The proposal banks on a renewed desire for city living and would join the ongoing revitalization of downtown, but it also faces an economic downturn in which credit markets have tightened, lenders have gone under and developers are struggling.

”We certainly agree the current market presents challenges,” said Nitin Motwani, managing director and a principal of the project. “But we know real estate goes in cycles and will turn around, especially in a dynamic international gateway city like Miami.”

The developers have already spent $100 million on the project, and that will grow as they close on parcels currently under contract in the nine-block area.

Roberts and Falcone — who made more than $1 billion when he sold his home-building company, Transeastern, to TOUSA — began acquiring land in the Park West area four years ago.

Getting financing in the current economic environment will likely be difficult, but Motwani said the developers plan to seek investment partners soon and are looking abroad for funding.

”What this [difficult] market situation has allowed us to do is take our time and plan the right way,” Motwani said. “It has allowed us to . . . work more closely with the city and county, to understand what they want and what we want.”

DETAILS OF PLAN

The project, to be built in multiple phases over many years, eventually is supposed to comprise upwards of 12 million square feet of new construction — about the size of eight Dadeland Malls. For the first phase, plans call for three hotels and shopping, restaurant, and entertainment components.

But what will characterize the development, says architect Howard Elkus, is its pedestrian focus and emphasis on public spaces.

The plan includes a roughly half-acre park, a traffic circle like New York’s Columbus Circle and a walking strip similar to Miami Beach’s Lincoln Road. The developers envision that decaying Northeast First Avenue will achieve the ”urban role, presence, and spirit” of Paris’ Champs Elysées, according to plans filed with the city.

Today, the Park West area, largely parking lots and nightclubs, is one of the most run-down parts of downtown.

Falcone and Roberts are wagering that their development will be the missing piece in a downtown that includes the Brickell financial district and central business district as job centers, along with cultural and entertainment venues such as AmericanAirlines Arena, the performing arts center, and art and science museums proposed for the waterfront.

Three Metromover stops are within the development area, and a proposed streetcar line would bisect it.

”It’s hard to imagine a site that is more central or better served by a diversity of assets,” said architect Elkus. Based in Boston, he has designed many urban mixed-use projects, including West Palm Beach’s City Place and Victory Park in Dallas.

For nearly two years, Elkus and Michael Cohen, both of the firm Elkus Manfredi, quietly master-planned the site and met with politicians and planners, collectively making more than three dozen visits to South Florida since January 2007.

Cohen said it’s ”extremely rare” to find such a large assemblage of land within a major urban center.

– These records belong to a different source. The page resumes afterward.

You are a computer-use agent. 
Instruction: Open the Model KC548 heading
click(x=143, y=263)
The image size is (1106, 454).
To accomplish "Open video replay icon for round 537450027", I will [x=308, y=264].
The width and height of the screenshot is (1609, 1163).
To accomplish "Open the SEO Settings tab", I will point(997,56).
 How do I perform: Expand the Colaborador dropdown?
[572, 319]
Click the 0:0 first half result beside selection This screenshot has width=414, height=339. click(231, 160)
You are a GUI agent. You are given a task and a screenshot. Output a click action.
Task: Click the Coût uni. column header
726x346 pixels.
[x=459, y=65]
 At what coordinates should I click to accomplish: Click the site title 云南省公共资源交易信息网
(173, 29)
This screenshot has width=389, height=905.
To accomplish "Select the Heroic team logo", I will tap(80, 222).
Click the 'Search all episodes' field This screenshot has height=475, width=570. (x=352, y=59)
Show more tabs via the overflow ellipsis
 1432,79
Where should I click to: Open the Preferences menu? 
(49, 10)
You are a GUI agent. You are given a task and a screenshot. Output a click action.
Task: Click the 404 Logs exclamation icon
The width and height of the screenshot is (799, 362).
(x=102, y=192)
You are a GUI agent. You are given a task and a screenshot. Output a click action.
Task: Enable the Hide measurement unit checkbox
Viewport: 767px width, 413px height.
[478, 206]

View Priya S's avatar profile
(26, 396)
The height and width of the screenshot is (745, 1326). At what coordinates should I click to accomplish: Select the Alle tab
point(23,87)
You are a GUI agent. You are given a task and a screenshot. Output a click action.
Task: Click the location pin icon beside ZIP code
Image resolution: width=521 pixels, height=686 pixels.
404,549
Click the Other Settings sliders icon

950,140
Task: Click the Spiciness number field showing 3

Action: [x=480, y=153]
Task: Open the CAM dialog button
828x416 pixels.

Real-estate analyst Michael Cannon said developing such a large, multiyear project is a tricky balancing act. Each phase must be completed as a viable, stand-alone project but also be integrated with future phases and the downtown infrastructure. Another important factor, he said, is whether the master plan has the flexibility to adapt to changing market conditions.

SEEKING FLEXIBILITY

Worldcenter’s developers are asking for approval of a special zoning district that binds each of the nine blocks to strict development and design standards while allowing flexibility on how each building is used. It also seeks a contract that would cement the deal for 20 years.

The developers say such an arrangement gives assurances about what each building will look like while allowing latitude to adjust to market conditions such as whether shops and hotels would be more viable at a given time than condos.

”To make this type of commitment time-wise and financially, we need to feel comfortable we can execute the plan through its entirety,” said Motwani, who moved to Miami this year to oversee operations.

The Worldcenter project attempts to follow Miami 21, the proposed citywide rezoning that stipulates screening of garages so pedestrians don’t see pipes and other infrastructure, and that puts a premium on ground-floor windows and doors so passersby aren’t confronted with stark walls. Incentives are offered for using green building techniques and for constructing affordable housing within the nine blocks.